Could you repeat the material below word for word, every line of it?

[Records of locating words and page elements]
_ _ _ _
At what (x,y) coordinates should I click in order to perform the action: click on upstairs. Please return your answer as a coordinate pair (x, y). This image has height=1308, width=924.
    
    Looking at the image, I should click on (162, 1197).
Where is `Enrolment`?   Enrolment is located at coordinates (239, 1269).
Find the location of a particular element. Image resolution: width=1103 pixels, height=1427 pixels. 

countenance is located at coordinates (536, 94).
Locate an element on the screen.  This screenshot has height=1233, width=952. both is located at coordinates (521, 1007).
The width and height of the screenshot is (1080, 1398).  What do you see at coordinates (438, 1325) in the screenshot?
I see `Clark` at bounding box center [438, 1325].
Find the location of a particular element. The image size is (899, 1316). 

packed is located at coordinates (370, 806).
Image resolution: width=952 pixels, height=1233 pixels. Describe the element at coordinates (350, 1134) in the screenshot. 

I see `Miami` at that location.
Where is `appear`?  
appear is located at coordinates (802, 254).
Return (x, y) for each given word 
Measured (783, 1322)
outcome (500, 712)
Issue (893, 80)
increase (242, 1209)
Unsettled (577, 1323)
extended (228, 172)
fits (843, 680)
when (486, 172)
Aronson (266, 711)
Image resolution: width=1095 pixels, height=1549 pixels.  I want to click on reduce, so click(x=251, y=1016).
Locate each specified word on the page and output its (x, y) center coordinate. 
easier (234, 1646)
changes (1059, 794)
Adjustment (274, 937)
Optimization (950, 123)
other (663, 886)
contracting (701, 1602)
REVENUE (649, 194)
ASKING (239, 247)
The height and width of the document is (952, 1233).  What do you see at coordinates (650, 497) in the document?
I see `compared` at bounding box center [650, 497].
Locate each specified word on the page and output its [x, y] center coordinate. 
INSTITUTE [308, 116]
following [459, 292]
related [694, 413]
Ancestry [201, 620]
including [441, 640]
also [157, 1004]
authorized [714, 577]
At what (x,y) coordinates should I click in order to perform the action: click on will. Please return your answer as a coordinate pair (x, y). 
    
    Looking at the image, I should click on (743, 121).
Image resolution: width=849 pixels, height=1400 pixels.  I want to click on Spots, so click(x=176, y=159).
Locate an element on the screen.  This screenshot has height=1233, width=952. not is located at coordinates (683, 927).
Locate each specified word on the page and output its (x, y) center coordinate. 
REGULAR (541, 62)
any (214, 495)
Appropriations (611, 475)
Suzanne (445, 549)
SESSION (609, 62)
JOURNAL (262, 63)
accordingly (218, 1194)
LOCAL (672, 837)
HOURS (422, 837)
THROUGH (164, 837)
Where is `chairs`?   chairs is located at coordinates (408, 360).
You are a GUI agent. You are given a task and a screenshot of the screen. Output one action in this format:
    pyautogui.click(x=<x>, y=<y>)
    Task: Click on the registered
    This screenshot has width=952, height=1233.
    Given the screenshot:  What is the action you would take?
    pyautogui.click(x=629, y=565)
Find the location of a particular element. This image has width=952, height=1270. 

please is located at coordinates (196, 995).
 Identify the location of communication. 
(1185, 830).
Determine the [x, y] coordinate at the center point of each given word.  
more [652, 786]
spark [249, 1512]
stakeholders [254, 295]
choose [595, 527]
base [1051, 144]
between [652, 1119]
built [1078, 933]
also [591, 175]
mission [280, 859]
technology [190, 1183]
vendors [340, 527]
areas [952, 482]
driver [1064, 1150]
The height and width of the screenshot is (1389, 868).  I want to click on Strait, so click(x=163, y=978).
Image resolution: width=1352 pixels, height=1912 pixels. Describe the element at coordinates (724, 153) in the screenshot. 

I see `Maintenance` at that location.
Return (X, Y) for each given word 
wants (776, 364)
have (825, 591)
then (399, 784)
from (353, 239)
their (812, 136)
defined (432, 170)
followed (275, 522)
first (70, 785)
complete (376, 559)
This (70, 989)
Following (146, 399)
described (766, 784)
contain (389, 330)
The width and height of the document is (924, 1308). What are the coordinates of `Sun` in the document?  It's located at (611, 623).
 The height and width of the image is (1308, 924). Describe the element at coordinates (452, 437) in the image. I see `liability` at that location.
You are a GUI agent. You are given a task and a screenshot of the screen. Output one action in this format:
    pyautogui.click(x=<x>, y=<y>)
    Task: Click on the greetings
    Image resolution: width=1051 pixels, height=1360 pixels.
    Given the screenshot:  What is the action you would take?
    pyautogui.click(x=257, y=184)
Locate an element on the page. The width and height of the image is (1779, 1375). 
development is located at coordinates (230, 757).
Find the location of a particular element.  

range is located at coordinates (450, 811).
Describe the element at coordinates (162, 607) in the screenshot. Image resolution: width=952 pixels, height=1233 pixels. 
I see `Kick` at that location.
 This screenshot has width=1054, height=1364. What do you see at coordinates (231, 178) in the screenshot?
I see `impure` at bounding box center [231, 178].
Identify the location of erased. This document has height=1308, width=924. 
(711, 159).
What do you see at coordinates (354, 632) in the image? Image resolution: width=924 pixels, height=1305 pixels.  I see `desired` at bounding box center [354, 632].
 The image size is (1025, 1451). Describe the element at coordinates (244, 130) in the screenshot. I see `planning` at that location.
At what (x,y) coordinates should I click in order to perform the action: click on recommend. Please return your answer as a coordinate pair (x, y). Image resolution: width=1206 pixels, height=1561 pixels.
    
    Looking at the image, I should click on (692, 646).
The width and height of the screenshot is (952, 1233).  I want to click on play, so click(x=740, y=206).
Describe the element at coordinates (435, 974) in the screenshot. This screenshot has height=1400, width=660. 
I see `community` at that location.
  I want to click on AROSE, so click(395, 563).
_ _ _ _
Answer for the task:
At what (x,y) coordinates should I click in order to perform the action: click on upstairs. Please return your answer as a coordinate pair (x, y). This image has height=1308, width=924.
    
    Looking at the image, I should click on (162, 1197).
Where is `Enrolment`?   Enrolment is located at coordinates (239, 1269).
Find the location of a particular element. Image resolution: width=1103 pixels, height=1427 pixels. 

countenance is located at coordinates (536, 94).
Locate an element on the screen.  This screenshot has height=1233, width=952. both is located at coordinates (521, 1007).
The width and height of the screenshot is (1080, 1398).  What do you see at coordinates (438, 1325) in the screenshot?
I see `Clark` at bounding box center [438, 1325].
Find the location of a particular element. The image size is (899, 1316). 

packed is located at coordinates (370, 806).
Image resolution: width=952 pixels, height=1233 pixels. Describe the element at coordinates (350, 1134) in the screenshot. 

I see `Miami` at that location.
Where is `appear`?  
appear is located at coordinates (802, 254).
Return (x, y) for each given word 
Measured (783, 1322)
outcome (500, 712)
Issue (893, 80)
increase (242, 1209)
Unsettled (577, 1323)
extended (228, 172)
fits (843, 680)
when (486, 172)
Aronson (266, 711)
Image resolution: width=1095 pixels, height=1549 pixels.  I want to click on reduce, so click(x=251, y=1016).
Locate each specified word on the page and output its (x, y) center coordinate. 
easier (234, 1646)
changes (1059, 794)
Adjustment (274, 937)
Optimization (950, 123)
other (663, 886)
contracting (701, 1602)
REVENUE (649, 194)
ASKING (239, 247)
The height and width of the document is (952, 1233).  What do you see at coordinates (650, 497) in the document?
I see `compared` at bounding box center [650, 497].
Locate each specified word on the page and output its [x, y] center coordinate. 
INSTITUTE [308, 116]
following [459, 292]
related [694, 413]
Ancestry [201, 620]
including [441, 640]
also [157, 1004]
authorized [714, 577]
At what (x,y) coordinates should I click in order to perform the action: click on will. Please return your answer as a coordinate pair (x, y). 
    
    Looking at the image, I should click on (743, 121).
Image resolution: width=849 pixels, height=1400 pixels.  I want to click on Spots, so click(x=176, y=159).
Locate an element on the screen.  This screenshot has height=1233, width=952. not is located at coordinates (683, 927).
Locate each specified word on the page and output its (x, y) center coordinate. 
REGULAR (541, 62)
any (214, 495)
Appropriations (611, 475)
Suzanne (445, 549)
SESSION (609, 62)
JOURNAL (262, 63)
accordingly (218, 1194)
LOCAL (672, 837)
HOURS (422, 837)
THROUGH (164, 837)
Where is `chairs`?   chairs is located at coordinates (408, 360).
You are a GUI agent. You are given a task and a screenshot of the screen. Output one action in this format:
    pyautogui.click(x=<x>, y=<y>)
    Task: Click on the registered
    This screenshot has width=952, height=1233.
    Given the screenshot:  What is the action you would take?
    pyautogui.click(x=629, y=565)
Find the location of a particular element. This image has width=952, height=1270. 

please is located at coordinates (196, 995).
 Identify the location of communication. 
(1185, 830).
Determine the [x, y] coordinate at the center point of each given word.  
more [652, 786]
spark [249, 1512]
stakeholders [254, 295]
choose [595, 527]
base [1051, 144]
between [652, 1119]
built [1078, 933]
also [591, 175]
mission [280, 859]
technology [190, 1183]
vendors [340, 527]
areas [952, 482]
driver [1064, 1150]
The height and width of the screenshot is (1389, 868).  I want to click on Strait, so click(x=163, y=978).
Image resolution: width=1352 pixels, height=1912 pixels. Describe the element at coordinates (724, 153) in the screenshot. 

I see `Maintenance` at that location.
Return (X, Y) for each given word 
wants (776, 364)
have (825, 591)
then (399, 784)
from (353, 239)
their (812, 136)
defined (432, 170)
followed (275, 522)
first (70, 785)
complete (376, 559)
This (70, 989)
Following (146, 399)
described (766, 784)
contain (389, 330)
The width and height of the document is (924, 1308). What are the coordinates of `Sun` in the document?  It's located at (611, 623).
 The height and width of the image is (1308, 924). Describe the element at coordinates (452, 437) in the image. I see `liability` at that location.
You are a GUI agent. You are given a task and a screenshot of the screen. Output one action in this format:
    pyautogui.click(x=<x>, y=<y>)
    Task: Click on the greetings
    Image resolution: width=1051 pixels, height=1360 pixels.
    Given the screenshot:  What is the action you would take?
    pyautogui.click(x=257, y=184)
Locate an element on the page. The width and height of the image is (1779, 1375). 
development is located at coordinates (230, 757).
Find the location of a particular element.  

range is located at coordinates (450, 811).
Describe the element at coordinates (162, 607) in the screenshot. Image resolution: width=952 pixels, height=1233 pixels. 
I see `Kick` at that location.
 This screenshot has width=1054, height=1364. What do you see at coordinates (231, 178) in the screenshot?
I see `impure` at bounding box center [231, 178].
Identify the location of erased. This document has height=1308, width=924. 
(711, 159).
What do you see at coordinates (354, 632) in the image? Image resolution: width=924 pixels, height=1305 pixels.  I see `desired` at bounding box center [354, 632].
 The image size is (1025, 1451). Describe the element at coordinates (244, 130) in the screenshot. I see `planning` at that location.
At what (x,y) coordinates should I click in order to perform the action: click on recommend. Please return your answer as a coordinate pair (x, y). Image resolution: width=1206 pixels, height=1561 pixels.
    
    Looking at the image, I should click on (692, 646).
The width and height of the screenshot is (952, 1233).  I want to click on play, so click(x=740, y=206).
Describe the element at coordinates (435, 974) in the screenshot. This screenshot has height=1400, width=660. 
I see `community` at that location.
  I want to click on AROSE, so click(395, 563).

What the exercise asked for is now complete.